Le texte "
Réponses aux questions de Maitrīpa à Śrī Saraha" (otani beijing: 5048 ) ci-dessous avait été composé par un paṇḍita du nom d’Amitavajra (T.
dpag med rdo rje). Le texte avait été écrit par lui en supplément à son commentaire (otani beijing: 3151) des distiques de Kṛṣṇavajra (otani beijing: 3150, traduit par Vairocanarakṣita (12ème). Dans la collection de traités (T.
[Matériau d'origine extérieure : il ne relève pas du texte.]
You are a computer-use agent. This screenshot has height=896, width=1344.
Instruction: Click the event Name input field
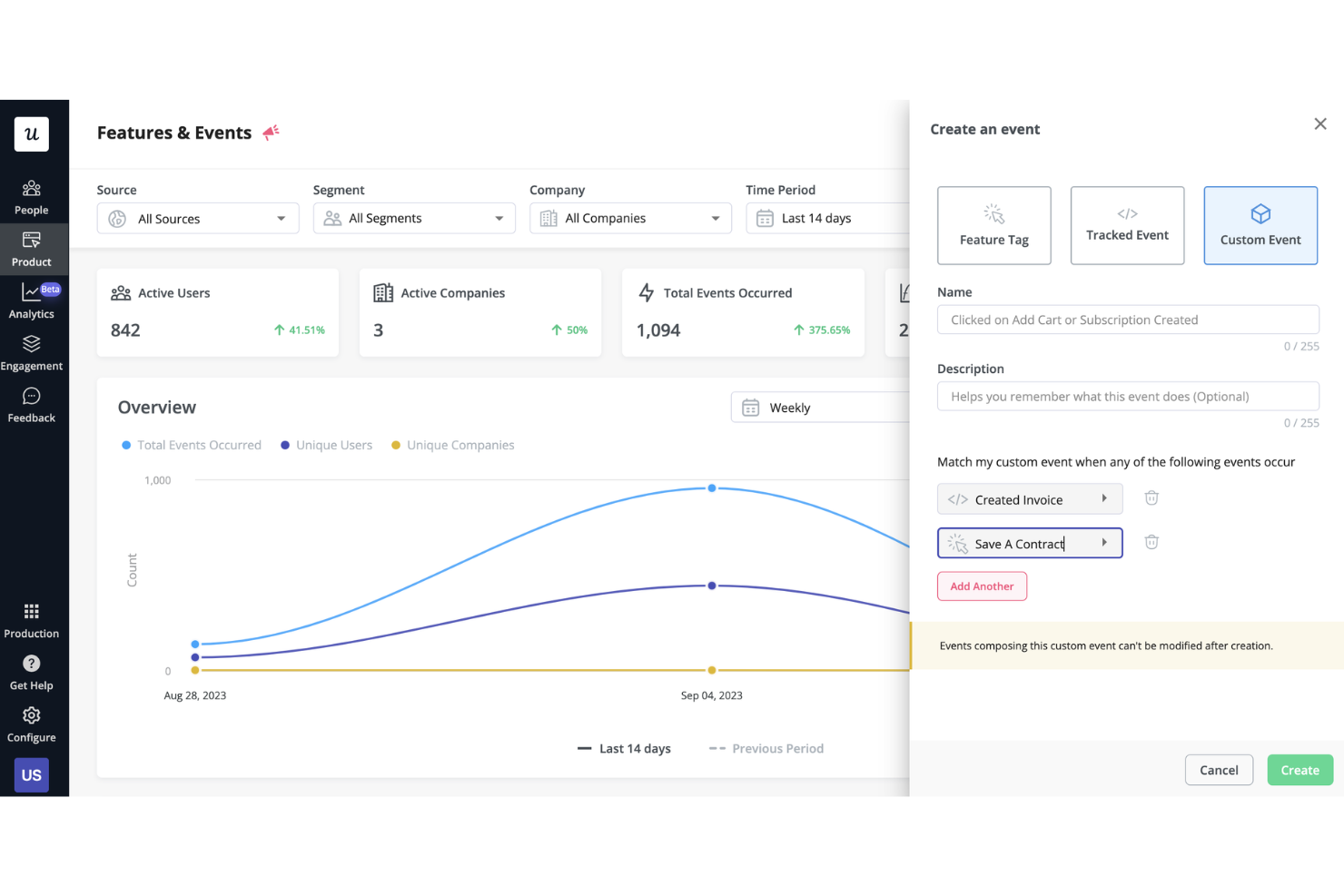(1127, 320)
bstan 'gyur) de Narthang, le texte précède immédiatement le commentaire qui est doté d’un colophon[1] précisant que ce dernier avait été traduit et édité à la demande du 7ème Karmapa (
Chos grags rgya mtsho 1454 – 1506) par Zha lu lotsāwa (
Chos skyong bzang po 1441-1528). Le colophon de notre texte ne mentionne pas de traducteur, mais la traduction tibétaine pourrait dater approximativement de la même époque (15-16ème siècle).
Les
Distiques de Kṛṣṇa(vajra) (otani beijing: 3150) ainsi que le commentaire d’Amitavajra, suivent la tradition de Padmavajra[2], qui porte sur le yoga sexuel. Les distiques de Kṛṣṇa/Kāṅha ont par ailleurs été traduits en français par Muhammad Shahidullah[3] et par Lilian Silburn[4]. Il est alors assez curieux de trouver « une suite », également attribuée au commentateur Amitavajra, sous la forme d’un échange entre Saraha et Maitrīpa, puisqu’il s’agit d’une autre transmission en dehors du cadre des consécrations. L’approche est très différente.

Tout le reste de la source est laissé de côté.